▶ [RECORDED INFORMATION]:

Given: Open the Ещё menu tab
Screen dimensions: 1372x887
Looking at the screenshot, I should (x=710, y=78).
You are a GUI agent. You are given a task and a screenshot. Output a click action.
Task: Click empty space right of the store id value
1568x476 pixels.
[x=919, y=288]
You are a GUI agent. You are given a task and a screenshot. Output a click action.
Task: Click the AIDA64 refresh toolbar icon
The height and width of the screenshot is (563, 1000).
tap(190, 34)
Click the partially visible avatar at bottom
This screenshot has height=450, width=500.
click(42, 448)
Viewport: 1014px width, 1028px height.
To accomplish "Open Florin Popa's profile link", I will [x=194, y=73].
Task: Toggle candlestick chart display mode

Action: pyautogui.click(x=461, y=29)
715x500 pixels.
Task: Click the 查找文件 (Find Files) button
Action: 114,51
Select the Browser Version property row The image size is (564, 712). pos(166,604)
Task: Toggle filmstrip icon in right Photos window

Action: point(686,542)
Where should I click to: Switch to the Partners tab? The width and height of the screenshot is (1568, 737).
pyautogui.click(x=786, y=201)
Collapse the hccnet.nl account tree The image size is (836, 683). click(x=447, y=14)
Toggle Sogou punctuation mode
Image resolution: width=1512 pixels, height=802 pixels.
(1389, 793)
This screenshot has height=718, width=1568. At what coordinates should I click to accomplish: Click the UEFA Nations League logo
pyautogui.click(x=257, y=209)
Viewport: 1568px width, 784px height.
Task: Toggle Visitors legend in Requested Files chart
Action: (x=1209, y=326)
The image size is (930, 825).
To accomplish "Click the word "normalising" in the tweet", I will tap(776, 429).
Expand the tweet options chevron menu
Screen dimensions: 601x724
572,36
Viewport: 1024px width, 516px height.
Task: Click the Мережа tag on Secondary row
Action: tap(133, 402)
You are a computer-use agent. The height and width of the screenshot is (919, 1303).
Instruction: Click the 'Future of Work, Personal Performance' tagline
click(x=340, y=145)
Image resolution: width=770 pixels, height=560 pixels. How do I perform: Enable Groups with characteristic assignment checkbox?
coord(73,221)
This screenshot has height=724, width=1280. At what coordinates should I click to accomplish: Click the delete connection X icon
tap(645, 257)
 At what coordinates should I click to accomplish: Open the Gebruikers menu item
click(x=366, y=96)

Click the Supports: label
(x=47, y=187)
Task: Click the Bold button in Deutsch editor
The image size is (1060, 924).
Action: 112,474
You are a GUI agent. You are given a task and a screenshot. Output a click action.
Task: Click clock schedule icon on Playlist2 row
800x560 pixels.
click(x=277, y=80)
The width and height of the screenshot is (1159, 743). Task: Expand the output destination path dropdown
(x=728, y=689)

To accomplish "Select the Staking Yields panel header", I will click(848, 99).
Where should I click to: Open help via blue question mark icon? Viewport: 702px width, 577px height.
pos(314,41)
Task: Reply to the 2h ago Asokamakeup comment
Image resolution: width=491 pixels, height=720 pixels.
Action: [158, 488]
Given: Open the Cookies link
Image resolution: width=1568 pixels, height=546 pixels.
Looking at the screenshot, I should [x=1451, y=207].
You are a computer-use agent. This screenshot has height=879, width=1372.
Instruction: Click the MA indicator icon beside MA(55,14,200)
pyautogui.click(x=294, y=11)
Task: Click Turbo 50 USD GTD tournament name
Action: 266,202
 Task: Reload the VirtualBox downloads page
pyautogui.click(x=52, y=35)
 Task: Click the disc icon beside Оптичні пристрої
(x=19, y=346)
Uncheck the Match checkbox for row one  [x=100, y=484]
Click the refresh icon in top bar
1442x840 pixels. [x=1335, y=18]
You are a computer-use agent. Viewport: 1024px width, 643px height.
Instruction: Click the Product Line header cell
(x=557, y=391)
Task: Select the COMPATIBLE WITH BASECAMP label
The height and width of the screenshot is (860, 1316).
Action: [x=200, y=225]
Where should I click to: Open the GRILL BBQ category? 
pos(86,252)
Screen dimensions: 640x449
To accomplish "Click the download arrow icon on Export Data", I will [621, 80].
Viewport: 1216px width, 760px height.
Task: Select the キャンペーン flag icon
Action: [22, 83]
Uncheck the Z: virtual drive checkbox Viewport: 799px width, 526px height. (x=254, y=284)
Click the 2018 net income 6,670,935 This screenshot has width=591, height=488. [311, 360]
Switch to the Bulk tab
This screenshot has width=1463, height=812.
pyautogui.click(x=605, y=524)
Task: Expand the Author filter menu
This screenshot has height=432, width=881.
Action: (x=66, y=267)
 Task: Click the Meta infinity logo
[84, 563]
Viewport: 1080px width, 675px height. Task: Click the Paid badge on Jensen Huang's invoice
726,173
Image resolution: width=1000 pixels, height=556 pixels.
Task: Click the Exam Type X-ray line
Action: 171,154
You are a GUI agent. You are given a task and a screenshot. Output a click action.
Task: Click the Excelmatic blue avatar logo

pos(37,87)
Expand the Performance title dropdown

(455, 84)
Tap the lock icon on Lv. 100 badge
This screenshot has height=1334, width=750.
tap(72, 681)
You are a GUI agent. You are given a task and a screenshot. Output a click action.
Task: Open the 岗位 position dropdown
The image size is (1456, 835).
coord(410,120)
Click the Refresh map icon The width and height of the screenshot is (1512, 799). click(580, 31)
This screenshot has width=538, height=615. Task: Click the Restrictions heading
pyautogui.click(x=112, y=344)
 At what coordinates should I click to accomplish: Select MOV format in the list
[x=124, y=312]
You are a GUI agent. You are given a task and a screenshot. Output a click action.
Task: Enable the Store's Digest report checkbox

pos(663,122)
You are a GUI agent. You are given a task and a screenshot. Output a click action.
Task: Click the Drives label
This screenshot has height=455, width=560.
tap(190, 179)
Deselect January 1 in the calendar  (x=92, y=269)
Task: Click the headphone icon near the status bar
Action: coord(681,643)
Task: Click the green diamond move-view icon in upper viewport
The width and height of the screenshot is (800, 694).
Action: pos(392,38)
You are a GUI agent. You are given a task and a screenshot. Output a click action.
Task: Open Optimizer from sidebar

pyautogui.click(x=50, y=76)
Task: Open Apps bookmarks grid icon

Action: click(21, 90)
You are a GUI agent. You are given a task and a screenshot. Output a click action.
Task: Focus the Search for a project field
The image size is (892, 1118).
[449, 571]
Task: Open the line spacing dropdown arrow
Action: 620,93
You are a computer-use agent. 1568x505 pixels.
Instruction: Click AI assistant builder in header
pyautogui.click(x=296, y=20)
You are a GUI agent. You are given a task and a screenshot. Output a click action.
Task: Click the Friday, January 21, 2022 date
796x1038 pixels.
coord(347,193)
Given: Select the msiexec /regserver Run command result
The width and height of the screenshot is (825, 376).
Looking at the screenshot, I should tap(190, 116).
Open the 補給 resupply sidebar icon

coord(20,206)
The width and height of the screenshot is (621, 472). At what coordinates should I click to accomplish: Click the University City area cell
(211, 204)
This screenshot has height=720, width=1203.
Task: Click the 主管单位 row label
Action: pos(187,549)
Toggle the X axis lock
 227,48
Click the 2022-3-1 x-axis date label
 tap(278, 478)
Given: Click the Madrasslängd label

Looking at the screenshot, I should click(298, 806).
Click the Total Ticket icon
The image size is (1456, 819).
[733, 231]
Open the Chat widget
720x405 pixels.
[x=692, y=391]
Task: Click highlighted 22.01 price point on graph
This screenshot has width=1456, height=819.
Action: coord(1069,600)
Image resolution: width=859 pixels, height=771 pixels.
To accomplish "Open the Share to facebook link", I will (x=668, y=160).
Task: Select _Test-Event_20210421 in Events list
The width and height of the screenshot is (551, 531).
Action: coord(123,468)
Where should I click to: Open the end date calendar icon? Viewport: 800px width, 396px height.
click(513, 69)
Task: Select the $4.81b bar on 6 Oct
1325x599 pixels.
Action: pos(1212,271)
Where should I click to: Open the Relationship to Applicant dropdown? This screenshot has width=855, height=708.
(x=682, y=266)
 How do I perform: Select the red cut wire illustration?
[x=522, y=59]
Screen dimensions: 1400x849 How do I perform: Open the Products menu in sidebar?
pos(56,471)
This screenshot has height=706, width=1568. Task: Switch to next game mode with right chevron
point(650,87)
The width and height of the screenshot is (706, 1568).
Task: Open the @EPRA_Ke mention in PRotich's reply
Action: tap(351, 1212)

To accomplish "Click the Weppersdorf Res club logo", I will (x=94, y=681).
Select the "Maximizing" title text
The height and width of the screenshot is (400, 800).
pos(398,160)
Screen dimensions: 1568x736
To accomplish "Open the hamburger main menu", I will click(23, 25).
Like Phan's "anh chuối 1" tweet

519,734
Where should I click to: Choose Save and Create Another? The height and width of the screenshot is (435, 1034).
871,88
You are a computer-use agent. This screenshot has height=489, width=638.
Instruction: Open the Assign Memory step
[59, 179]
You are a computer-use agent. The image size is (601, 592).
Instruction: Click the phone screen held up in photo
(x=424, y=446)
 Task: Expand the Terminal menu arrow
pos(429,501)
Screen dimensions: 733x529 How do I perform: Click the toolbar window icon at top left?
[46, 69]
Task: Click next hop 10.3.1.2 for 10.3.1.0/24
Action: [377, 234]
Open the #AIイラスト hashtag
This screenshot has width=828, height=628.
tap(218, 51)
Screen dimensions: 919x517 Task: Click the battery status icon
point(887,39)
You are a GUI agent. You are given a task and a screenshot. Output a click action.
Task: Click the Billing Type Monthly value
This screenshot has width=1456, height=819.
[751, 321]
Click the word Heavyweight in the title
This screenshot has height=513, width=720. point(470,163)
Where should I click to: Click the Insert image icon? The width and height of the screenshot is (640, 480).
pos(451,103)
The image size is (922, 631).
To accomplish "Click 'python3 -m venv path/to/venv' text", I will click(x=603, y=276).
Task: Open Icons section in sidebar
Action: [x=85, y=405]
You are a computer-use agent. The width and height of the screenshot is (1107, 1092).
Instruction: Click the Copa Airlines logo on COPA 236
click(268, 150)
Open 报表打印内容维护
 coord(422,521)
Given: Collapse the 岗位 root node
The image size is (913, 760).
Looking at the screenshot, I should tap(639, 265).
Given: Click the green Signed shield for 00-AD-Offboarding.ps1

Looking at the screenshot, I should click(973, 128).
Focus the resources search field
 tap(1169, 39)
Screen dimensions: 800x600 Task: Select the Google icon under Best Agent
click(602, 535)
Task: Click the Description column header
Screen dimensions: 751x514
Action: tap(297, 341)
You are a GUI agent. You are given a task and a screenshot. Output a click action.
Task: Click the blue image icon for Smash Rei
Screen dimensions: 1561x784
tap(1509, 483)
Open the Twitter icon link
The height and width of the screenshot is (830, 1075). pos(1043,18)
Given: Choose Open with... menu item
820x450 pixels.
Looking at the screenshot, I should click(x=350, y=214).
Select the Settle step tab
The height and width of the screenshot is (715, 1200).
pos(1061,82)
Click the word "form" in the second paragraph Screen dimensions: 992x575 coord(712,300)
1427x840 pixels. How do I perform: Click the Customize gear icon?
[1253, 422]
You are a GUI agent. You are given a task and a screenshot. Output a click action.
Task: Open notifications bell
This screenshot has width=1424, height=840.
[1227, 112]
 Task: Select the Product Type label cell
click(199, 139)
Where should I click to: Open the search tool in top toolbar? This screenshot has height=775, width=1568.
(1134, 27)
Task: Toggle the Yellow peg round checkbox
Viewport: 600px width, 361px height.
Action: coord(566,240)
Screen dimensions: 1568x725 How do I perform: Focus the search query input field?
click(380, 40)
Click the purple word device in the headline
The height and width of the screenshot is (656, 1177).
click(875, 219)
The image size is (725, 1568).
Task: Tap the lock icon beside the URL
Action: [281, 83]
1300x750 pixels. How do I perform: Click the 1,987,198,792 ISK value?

▶ [TASK STATEMENT]:
Present the rows from the line containing "You are a computer-use agent. The width" through the line containing "Action: tap(297, 341)" as a Markdown table with a "No." column for the row number and a "Line" column for the line itself, leaving out blank lines.

▶ [EXERCISE OUTPUT]:
| No. | Line |
|---|---|
| 1 | You are a computer-use agent. The width and height of the screenshot is (1107, 1092). |
| 2 | Instruction: Click the Copa Airlines logo on COPA 236 |
| 3 | click(268, 150) |
| 4 | Open 报表打印内容维护 |
| 5 |  coord(422,521) |
| 6 | Given: Collapse the 岗位 root node |
| 7 | The image size is (913, 760). |
| 8 | Looking at the screenshot, I should tap(639, 265). |
| 9 | Given: Click the green Signed shield for 00-AD-Offboarding.ps1 |
| 10 | Looking at the screenshot, I should click(973, 128). |
| 11 | Focus the resources search field |
| 12 |  tap(1169, 39) |
| 13 | Screen dimensions: 800x600 Task: Select the Google icon under Best Agent |
| 14 | click(602, 535) |
| 15 | Task: Click the Description column header |
| 16 | Screen dimensions: 751x514 |
| 17 | Action: tap(297, 341) |